Pixel frames ÷ latent frames in steady state (AR ≥ 1).

AR 0 typically yields fewer pixel frames per latent frame because of causal first-frame padding; that asymmetry lives inside get_output_temporal_size() / get_input_temporal_size().

abstractmethod get_output_temporal_size(autoregressive_index: int, input_temporal_size: int) int[source]

Pixel frame count produced by input_temporal_size latent frames.

Parameters:
  • autoregressive_index – AR step index (0-based).

  • input_temporal_size – Number of latent frames fed at this step.

Returns:

Number of pixel frames emitted at this step.

abstractmethod get_input_temporal_size(autoregressive_index: int, output_temporal_size: int) int[source]

Latent frame count needed to produce output_temporal_size pixels.

Inverse of get_output_temporal_size().

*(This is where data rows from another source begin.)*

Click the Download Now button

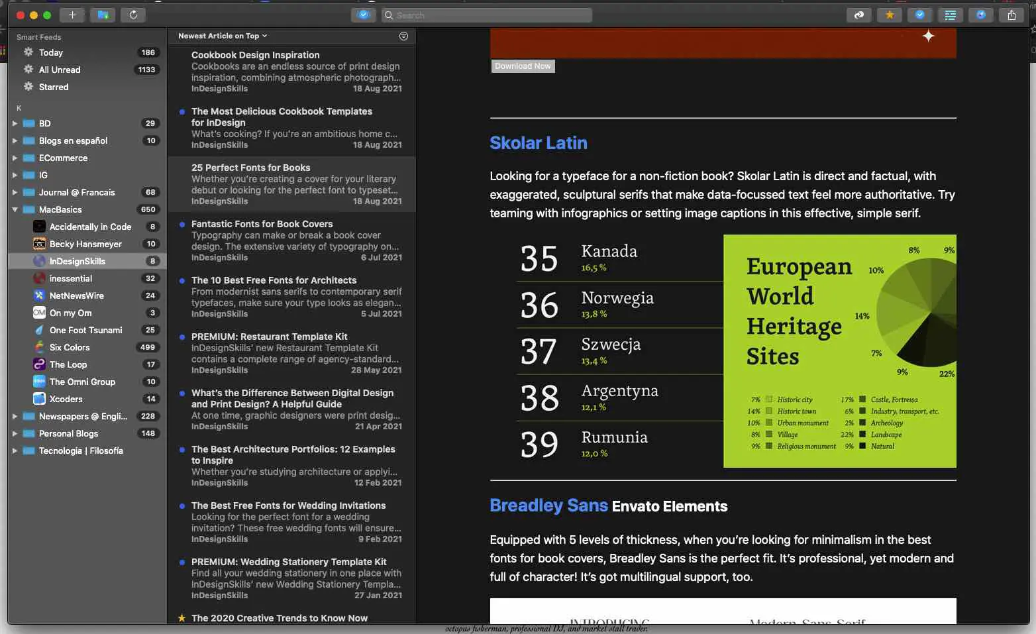pos(523,66)
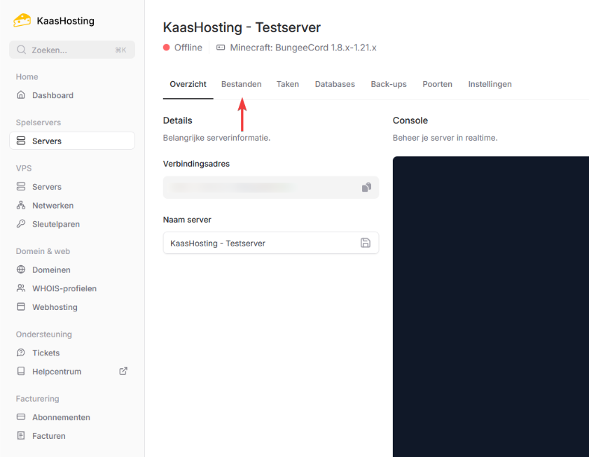Copy the connection address with copy icon

(x=366, y=188)
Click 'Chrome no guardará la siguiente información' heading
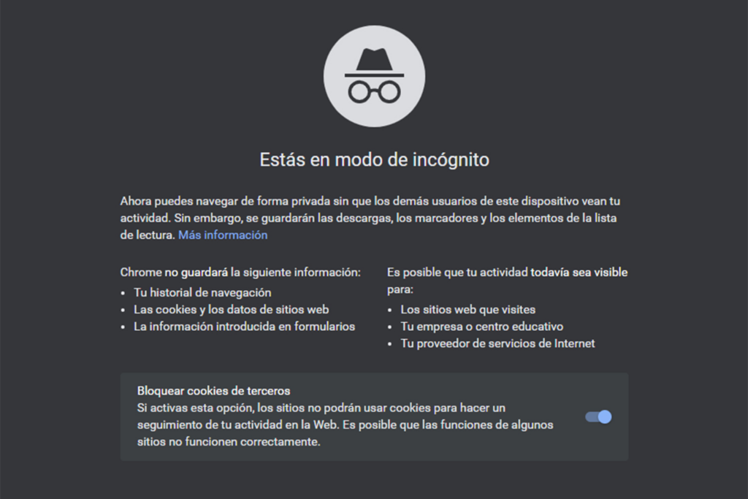748x499 pixels. [240, 273]
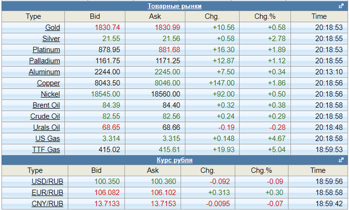Open the Курс рубля header link
Screen dimensions: 349x210
[x=175, y=160]
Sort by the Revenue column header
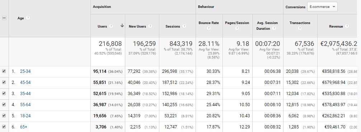361x132 pixels. pyautogui.click(x=336, y=26)
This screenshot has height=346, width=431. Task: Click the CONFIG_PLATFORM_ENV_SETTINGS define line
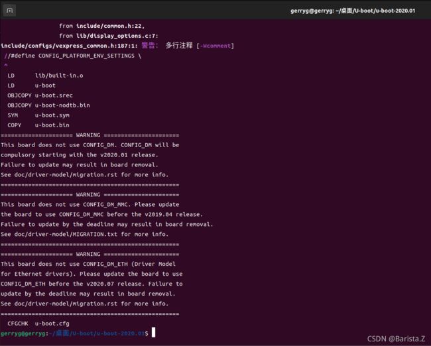tap(73, 56)
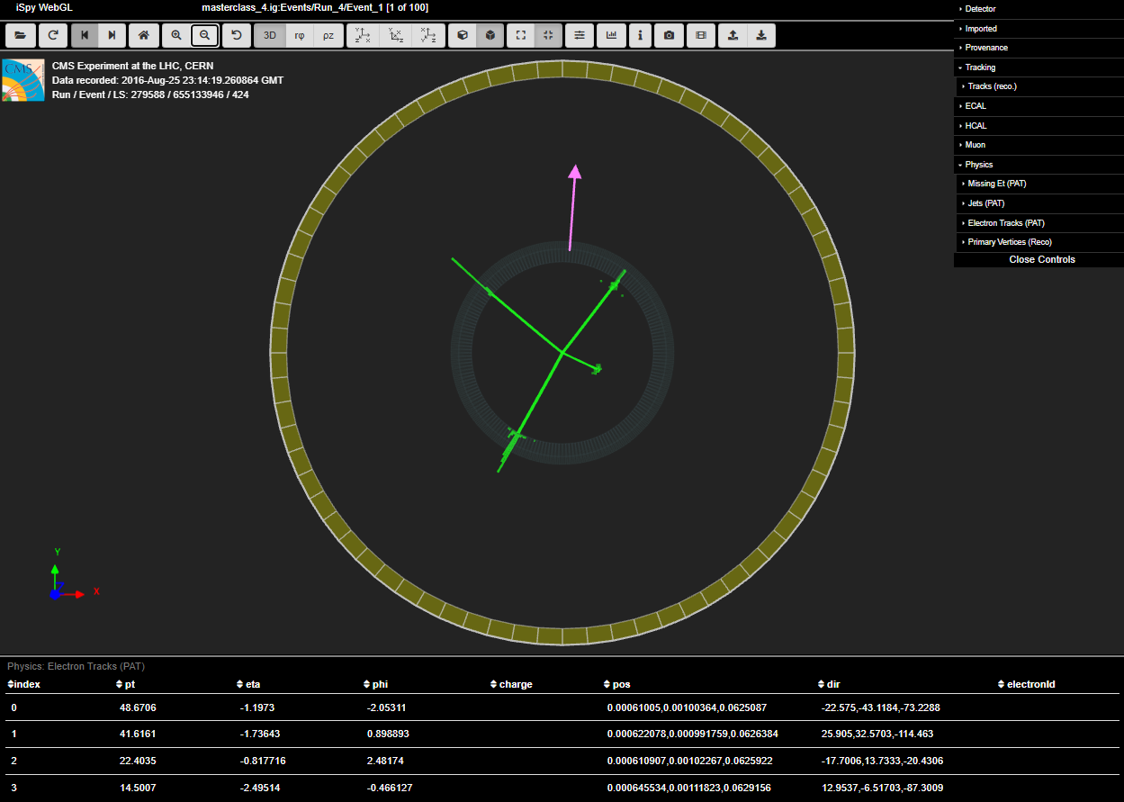This screenshot has width=1124, height=802.
Task: Click the settings sliders icon
Action: tap(580, 35)
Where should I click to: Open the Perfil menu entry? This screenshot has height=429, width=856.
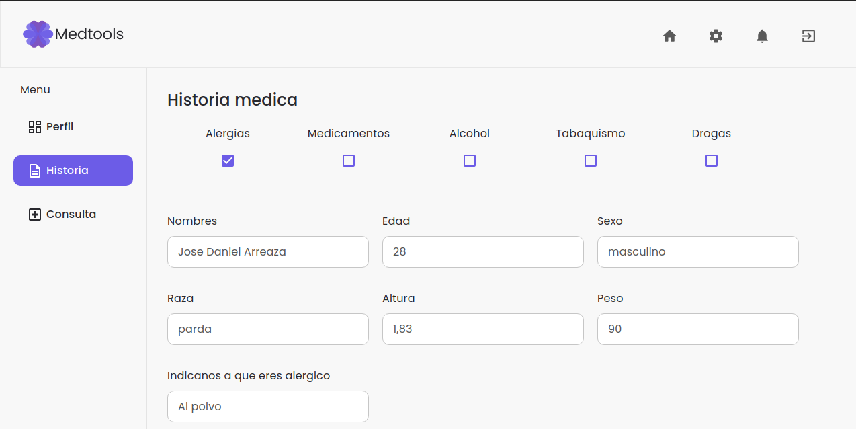point(59,126)
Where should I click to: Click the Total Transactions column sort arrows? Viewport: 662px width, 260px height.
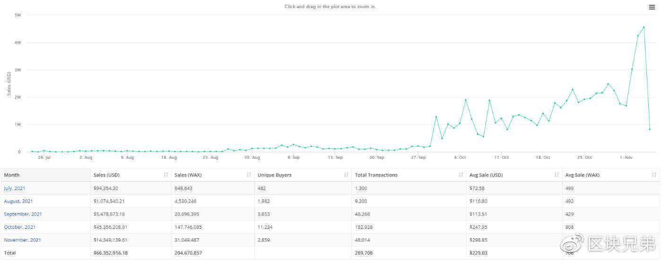461,175
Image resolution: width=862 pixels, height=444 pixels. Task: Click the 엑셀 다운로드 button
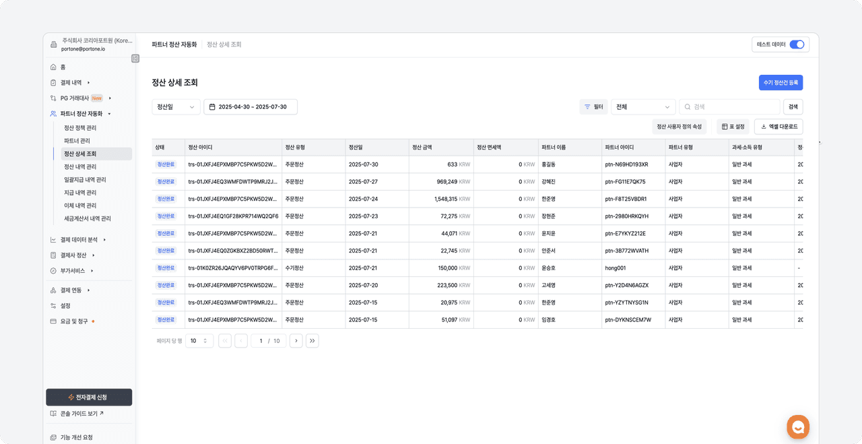tap(778, 127)
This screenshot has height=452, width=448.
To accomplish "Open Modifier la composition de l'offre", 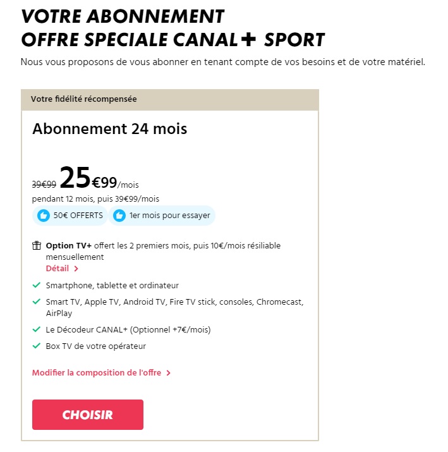I will click(97, 373).
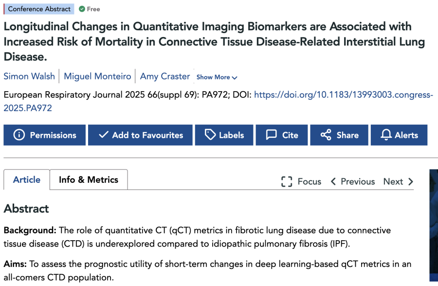Switch to the Info & Metrics tab
The height and width of the screenshot is (286, 438).
88,179
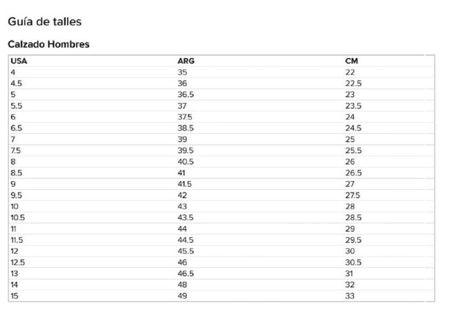Click the USA size 7 cell
Viewport: 453px width, 328px height.
click(13, 139)

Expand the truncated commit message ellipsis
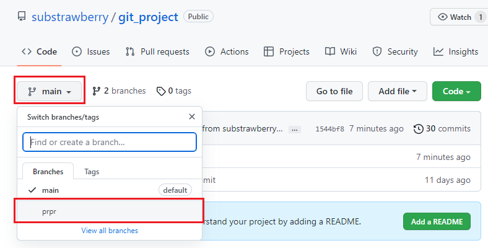click(294, 130)
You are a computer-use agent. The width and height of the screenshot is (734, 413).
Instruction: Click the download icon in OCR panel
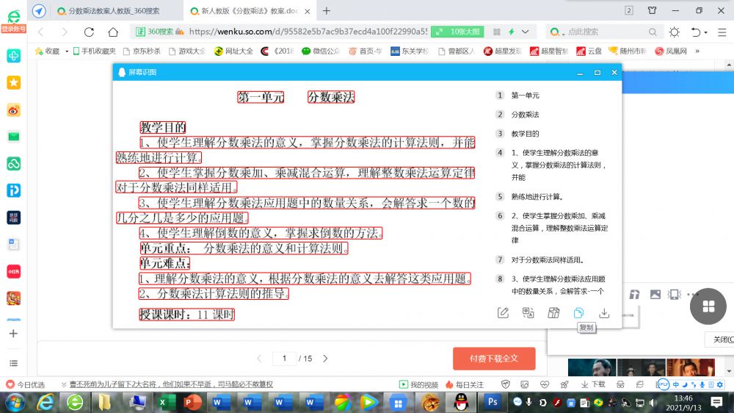click(x=604, y=313)
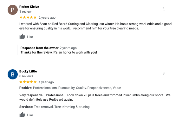Screen dimensions: 176x125
Task: Click the Like label on Parker Kleive's review
Action: 30,37
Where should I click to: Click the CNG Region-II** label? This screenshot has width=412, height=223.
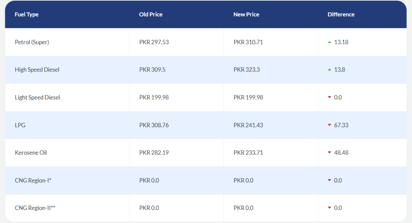click(35, 208)
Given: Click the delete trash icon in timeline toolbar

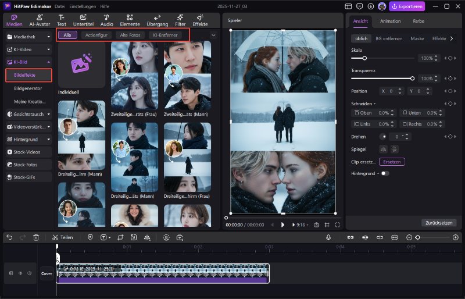Looking at the screenshot, I should (x=36, y=237).
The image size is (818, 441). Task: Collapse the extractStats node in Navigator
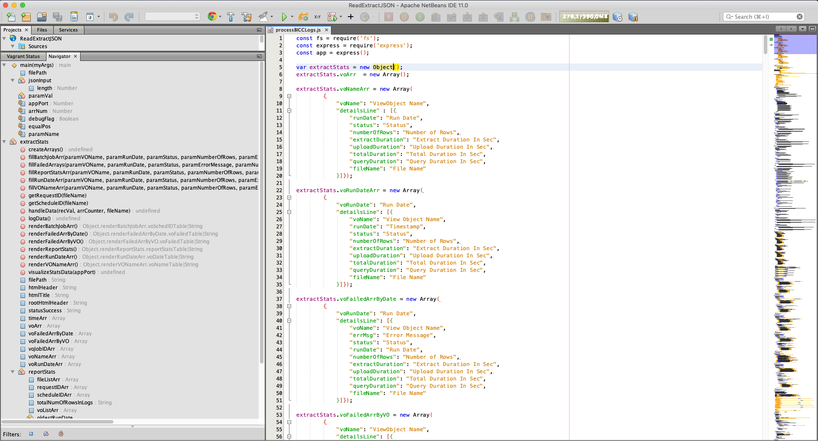[4, 142]
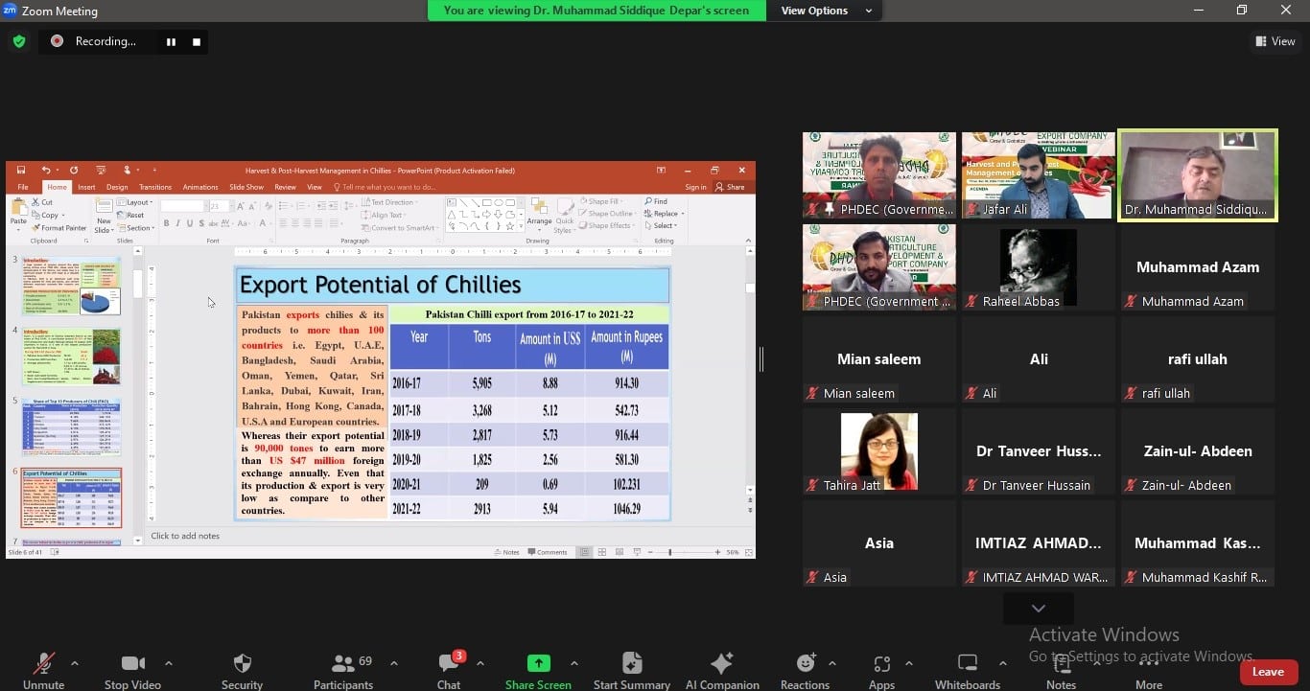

Implementations should assert output_temporal_size is achievable at this AR step (i.e. divisible by the right ratio after subtracting any causal padding).

Parameters:
  • autoregressive_index – AR step index (0-based).

  • output_temporal_size – Desired number of pixel frames.

Returns:

Number of latent frames needed at this step.

class StreamingDecoderCache[source]

Bases: object

Per-rollout cache for StreamingDecoder.

Empty by default; subclass to add fields (e.g. temporal feature buffers carried across AR steps).